Provided passage -
__________________________________________________

Do You Love to Hate Trade Shows? Here’s How to Find the ROI.

Boondoggle or Necessary Evil?

Most entrepreneurs I know have a love-hate relationship with trade shows. Event marketing feels like a necessary evil, and a costly one.

Execs complain that exhibiting at trade shows is expensive, consumes lots of staff resources (especially for small companies) and offers nebulous results. “They’re a boondoggle,” said one CEO I spoke with recently.

On the flip side, trade shows offer tremendous potential for break-out exposure. You’ll find lots of customers and prospects in one place, ready access to media and analysts, and exceptional opportunities to make or improve industry connections.

The problem with trade shows is two-fold: 1) tapping in to all these benefits takes hard work, and 2) measuring the results can be difficult.

Address both these issues, and your disdain for trade shows can quickly shift into fandom.

Where’s the ROI?

A few years ago I worked for a mid-market tech firm serving customers around the globe. Our trade show spend was over a million dollars a year, more than 20% of the entire marketing budget.

You don’t spend that kind of money without being able to quantify results, so one of my first steps when taking on the marketing leadership role was to establish ROI tracking.

The trick here is to take a holistic approach. Capture all your costs, including staff time on site, travel expenses, pre-show marketing and post-show follow-up. You may need to rent lists, secure sponsorships, print materials and handouts, hire entertainment talent, pay shipping and show services.

Include everything so you know the real cost of these events. (If you need a quick rule of thumb for budgeting, allocate 3-4 times the cost of booth space.)

On the top line, look not only at revenue booked during the show, but other measures of value. Sales closed on-site were probably in the works long before the event, so you need to decide whether to attribute them to the show or not. In addition to sales booked, consider:

  • What new relationships were forged?
  • What contacts moved forward in the pipeline?
  • How many new leads were captured?

It may take weeks or even months after the show to determine your conversion rates for new leads, but over time you’ll get better at forecasting close rates. Then you can accelerate your ROI calculation with accurate estimates until you get the final numbers.

Did you meet with industry analysts, secure media coverage or identify new partner opportunities? These things also have value that should be recorded as part of your post-show analysis. There’s an opportunity cost to missing these opportunities, and a much higher cost in pursuing these connections, one-by-one, outside of the trade show environment.

How Do You Capture Opportunity?

There’s a saying that just showing up is 90% of success, but trade shows are one case where you need to do a lot more. You can’t roll in the day before an event and expect to capture all the value potential that’s there.

[Tweet “There’s a saying that just showing up is 90% of #success, with a #tradeshow that’s simply not true. You have to plan.”]

A successful trade show requires pre-planning and follow-up that many companies don’t emphasize enough. Depending on the size and scale of the event, this many need to begin several months in advance, and certainly no less than 4-6 weeks out.

It starts when you first begin to explore which shows to attend. Regardless of what show organizers tell you (they’re selling space, after all) and where your competitors exhibit, you need to ensure each show is right for your business.

__________________________________________________

Dataset section -
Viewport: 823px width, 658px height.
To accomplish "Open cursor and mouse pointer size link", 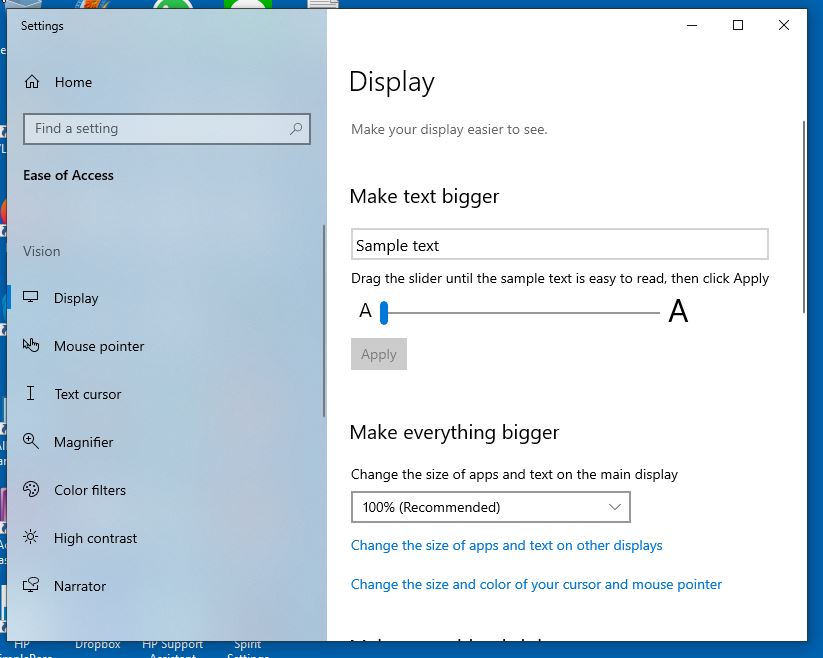I will 536,584.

__________________________________________________

Exercise goal - Can you return everything from "You don’t spend" down to "of booth space.)" in the trade show article, copied word for word? The listing isn't needed for this.

Result below -
You don’t spend that kind of money without being able to quantify results, so one of my first steps when taking on the marketing leadership role was to establish ROI tracking.

The trick here is to take a holistic approach. Capture all your costs, including staff time on site, travel expenses, pre-show marketing and post-show follow-up. You may need to rent lists, secure sponsorships, print materials and handouts, hire entertainment talent, pay shipping and show services.

Include everything so you know the real cost of these events. (If you need a quick rule of thumb for budgeting, allocate 3-4 times the cost of booth space.)